Search code examples
linuxbashshelllogfilelogfile-analysis

Extract the unpredictable data that have its own timestamp in a log file using a Shell script


log.txt will be as below, which are the ID data with its own timestamp (detection_time) that will continuously update in this log.txt file. The ID data will be unpredictable number. It could be from 0000-9999 and the same ID could be appeared in the log.txt again.

My goal is to filter the ID that appears again in the log.txt within 15 sec from its first appearance by using shell script.
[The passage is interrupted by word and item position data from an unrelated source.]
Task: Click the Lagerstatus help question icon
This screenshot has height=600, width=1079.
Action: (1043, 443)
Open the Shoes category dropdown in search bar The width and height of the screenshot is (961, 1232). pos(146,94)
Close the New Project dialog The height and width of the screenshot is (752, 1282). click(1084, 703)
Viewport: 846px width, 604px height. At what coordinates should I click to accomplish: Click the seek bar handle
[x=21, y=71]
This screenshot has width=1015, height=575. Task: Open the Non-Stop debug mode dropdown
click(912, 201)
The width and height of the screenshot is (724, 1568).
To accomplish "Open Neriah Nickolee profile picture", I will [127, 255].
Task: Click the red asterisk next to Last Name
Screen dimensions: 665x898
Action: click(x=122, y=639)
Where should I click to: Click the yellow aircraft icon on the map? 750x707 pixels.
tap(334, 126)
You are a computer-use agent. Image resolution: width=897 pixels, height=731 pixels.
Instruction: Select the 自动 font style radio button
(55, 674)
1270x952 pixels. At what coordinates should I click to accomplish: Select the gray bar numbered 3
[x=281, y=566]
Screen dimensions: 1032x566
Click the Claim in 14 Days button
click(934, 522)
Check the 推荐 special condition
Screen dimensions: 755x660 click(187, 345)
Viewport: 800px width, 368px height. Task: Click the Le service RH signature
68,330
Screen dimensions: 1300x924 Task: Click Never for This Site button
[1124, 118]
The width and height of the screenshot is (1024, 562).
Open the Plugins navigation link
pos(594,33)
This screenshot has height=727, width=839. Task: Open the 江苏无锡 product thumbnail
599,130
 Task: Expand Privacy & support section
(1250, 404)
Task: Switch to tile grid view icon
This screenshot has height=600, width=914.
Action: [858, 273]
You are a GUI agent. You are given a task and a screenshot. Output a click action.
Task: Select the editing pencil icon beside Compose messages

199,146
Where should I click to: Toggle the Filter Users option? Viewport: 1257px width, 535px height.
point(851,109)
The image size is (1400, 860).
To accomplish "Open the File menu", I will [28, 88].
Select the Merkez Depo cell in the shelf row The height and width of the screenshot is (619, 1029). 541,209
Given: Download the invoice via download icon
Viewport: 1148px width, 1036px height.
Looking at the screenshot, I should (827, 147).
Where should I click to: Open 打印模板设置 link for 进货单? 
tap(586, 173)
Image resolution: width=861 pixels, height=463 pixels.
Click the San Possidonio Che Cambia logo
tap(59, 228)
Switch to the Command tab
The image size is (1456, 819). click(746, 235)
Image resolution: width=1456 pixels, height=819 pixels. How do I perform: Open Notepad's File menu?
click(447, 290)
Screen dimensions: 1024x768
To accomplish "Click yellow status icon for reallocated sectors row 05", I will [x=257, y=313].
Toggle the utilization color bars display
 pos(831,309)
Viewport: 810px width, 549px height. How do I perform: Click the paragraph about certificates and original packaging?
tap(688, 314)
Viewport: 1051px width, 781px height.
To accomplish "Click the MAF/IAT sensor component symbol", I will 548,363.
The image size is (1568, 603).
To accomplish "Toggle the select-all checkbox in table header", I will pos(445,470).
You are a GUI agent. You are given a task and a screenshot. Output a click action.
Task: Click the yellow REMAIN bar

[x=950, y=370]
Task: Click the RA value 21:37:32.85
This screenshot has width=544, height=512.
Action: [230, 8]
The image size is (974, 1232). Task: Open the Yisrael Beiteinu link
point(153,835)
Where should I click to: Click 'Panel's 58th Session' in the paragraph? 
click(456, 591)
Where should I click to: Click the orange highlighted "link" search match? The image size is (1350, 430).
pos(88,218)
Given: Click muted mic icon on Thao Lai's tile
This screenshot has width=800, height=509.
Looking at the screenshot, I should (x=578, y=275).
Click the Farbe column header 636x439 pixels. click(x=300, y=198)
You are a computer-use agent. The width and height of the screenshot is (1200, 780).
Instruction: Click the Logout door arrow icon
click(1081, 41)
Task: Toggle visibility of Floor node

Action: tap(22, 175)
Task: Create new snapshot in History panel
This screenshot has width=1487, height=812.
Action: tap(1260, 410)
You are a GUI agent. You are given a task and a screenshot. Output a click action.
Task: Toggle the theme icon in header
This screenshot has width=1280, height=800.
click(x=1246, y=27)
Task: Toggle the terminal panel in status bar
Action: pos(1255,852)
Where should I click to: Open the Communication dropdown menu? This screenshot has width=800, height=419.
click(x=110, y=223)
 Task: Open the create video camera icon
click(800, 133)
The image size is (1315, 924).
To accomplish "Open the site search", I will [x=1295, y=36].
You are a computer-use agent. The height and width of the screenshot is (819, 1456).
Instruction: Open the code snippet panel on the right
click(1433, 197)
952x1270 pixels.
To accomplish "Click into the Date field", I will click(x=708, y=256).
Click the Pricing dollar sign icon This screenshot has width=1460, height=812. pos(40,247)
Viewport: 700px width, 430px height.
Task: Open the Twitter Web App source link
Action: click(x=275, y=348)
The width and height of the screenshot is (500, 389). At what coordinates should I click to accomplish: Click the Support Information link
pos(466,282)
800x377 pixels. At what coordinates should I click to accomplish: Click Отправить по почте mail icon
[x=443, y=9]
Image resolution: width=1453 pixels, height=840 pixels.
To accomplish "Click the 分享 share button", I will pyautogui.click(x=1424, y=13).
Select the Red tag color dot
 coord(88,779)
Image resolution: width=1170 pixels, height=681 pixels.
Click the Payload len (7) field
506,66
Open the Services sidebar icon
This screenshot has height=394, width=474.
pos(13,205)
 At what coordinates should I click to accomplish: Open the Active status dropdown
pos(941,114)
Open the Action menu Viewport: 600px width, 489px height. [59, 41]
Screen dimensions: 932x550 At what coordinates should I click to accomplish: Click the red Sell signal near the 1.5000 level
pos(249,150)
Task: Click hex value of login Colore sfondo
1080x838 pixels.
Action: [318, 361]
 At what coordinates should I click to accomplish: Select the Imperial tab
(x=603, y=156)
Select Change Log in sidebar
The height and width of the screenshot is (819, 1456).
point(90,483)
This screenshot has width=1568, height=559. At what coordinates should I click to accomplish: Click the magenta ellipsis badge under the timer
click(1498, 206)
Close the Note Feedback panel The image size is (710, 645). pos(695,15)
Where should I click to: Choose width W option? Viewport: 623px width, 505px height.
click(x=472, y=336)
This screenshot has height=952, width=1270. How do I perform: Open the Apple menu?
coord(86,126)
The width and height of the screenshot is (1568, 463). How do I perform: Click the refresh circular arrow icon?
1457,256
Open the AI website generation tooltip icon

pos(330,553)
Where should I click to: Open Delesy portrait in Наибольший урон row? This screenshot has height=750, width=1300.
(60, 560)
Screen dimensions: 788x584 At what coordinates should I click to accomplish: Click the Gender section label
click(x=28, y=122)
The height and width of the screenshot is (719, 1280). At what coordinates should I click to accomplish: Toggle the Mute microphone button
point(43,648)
Can anyone help me with this?

ID = 4231
detection_time = 1595556730 
ID = 3661
detection_time = 1595556731
ID = 2654
detection_time = 1595556732
ID = 3661
detection_time = 1595556733

To be more clear, from log.txt above, the ID 3661 first appear at time 1595556731 and then appear again at 1595556733 which is just 2 sec after the first appearance. So it is matched to my condition which is want the ID that appear again within 15sec. I would like this ID 3661 to be filtered by my shell script

The output after running the shell script will be ID = 3661

My problem is I don't know how to develop the programming algorithm in shell script.

Heres what i try by using ID_new and ID_previous variable but ID_previous=$(ID_new) detection_previous=$(detection_new) are not working

input="/tmp/log.txt"
ID_previous=""
detection_previous=""
while IFS= read -r line
do
    ID_new=$(echo "$line" | grep "ID =" | awk -F " " '{print $3}')
    echo $ID_new
    detection_new=$(echo "$line" | grep "detection_time =" | awk -F " " '{print $3}')
    echo $detection_new
    ID_previous=$(ID_new)
    detection_previous=$(detection_new)
done < "$input"

EDIT log.txt actually the data is in a set contain ID, detection_time, Age and Height. Sorry for not mention this in the first place

ID = 4231
detection_time = 1595556730 
Age = 25
Height = 182
ID = 3661
detection_time = 1595556731
Age = 24
Height = 182
ID = 2654
detection_time = 1595556732
Age = 22
Height = 184    
ID = 3661
detection_time = 1595556733
Age = 27
Height = 175
ID = 3852
detection_time = 1595556734
Age = 26
Height = 156
ID = 4231
detection_time = 1595556735 
Age = 24
Height = 184

I've tried the Awk solution. the result is 4231 3661 2654 3852 4231 which are all the IDs in the log.txt The correct output should be 4231 3661

From this, I think Age and Height data might affect to the Awk solution because its inserted between the focused data which are ID and detection_time.


Solution

  • Assuming the time stamps in the log file are increasing monotonically, you only need a single pass with Awk. For each id, keep track of the latest time it was reported (use an associative array t where the key is the id and the value is the latest timestamp). If you see the same id again and the difference between the time stamps is less than 15, report it.

    For good measure, keep a second array p of the ones we have already reported so we don't report them twice.

    awk '/^ID = / { id=$3; next }
        # Skip if this line is neither ID nor detection_time
        !/^detection_time = / { next }
        (id in t) && (t[id] >= $3-15) && !(p[id]) { print id; ++p[id]; next }
        { t[id] = $3 }' /tmp/log.txt
    

    If you really insist on doing this natively in Bash, I would refactor your attempt to

    declare -A dtime printed
    while read -r field _ value
    do
        case $field in
         ID) id=$value;;
         detection_time)
          if [[ dtime["$id"] -ge $((value - 15)) ]]; then
              [[ -v printed["$id"] ]] || echo "$id"
              printed["$id"]=1
          fi
          dtime["$id"]=$value ;;
        esac
    done < /tmp/log.txt
    

    Notice how read -r can easily split a line on whitespace just as well as Awk can, as long as you know how many fields you can expect. But while read -r is typically an order of magnitude slower than Awk, and you'll have to agree that the Awk attempt is more succinct and elegant, as well as portable to older systems.

    (Associative arrays were introduced in Bash 4.)

    Tangentially, anything that looks like grep 'x' | awk '{ y }' can be refactored to awk '/x/ { y }'; see also useless use of grep.

    Also, notice that $(foo) attempts to run foo as a command. To simply refer to the value of the variable foo, the syntax is $foo (or, optionally, ${foo}, but the braces add no value here). Usually you will want to double-quote the expansion "$foo"; see also When to wrap quotes around a shell variable

    Your script would only remember a single earlier event; the associative array allows us to remember all the ID values we have seen previously (until we run out of memory).

    Nothing prevents us from using human-readable variable names in Awk either; feel free to substitute printed for p and dtime for t to have complete parity with the Bash alternative.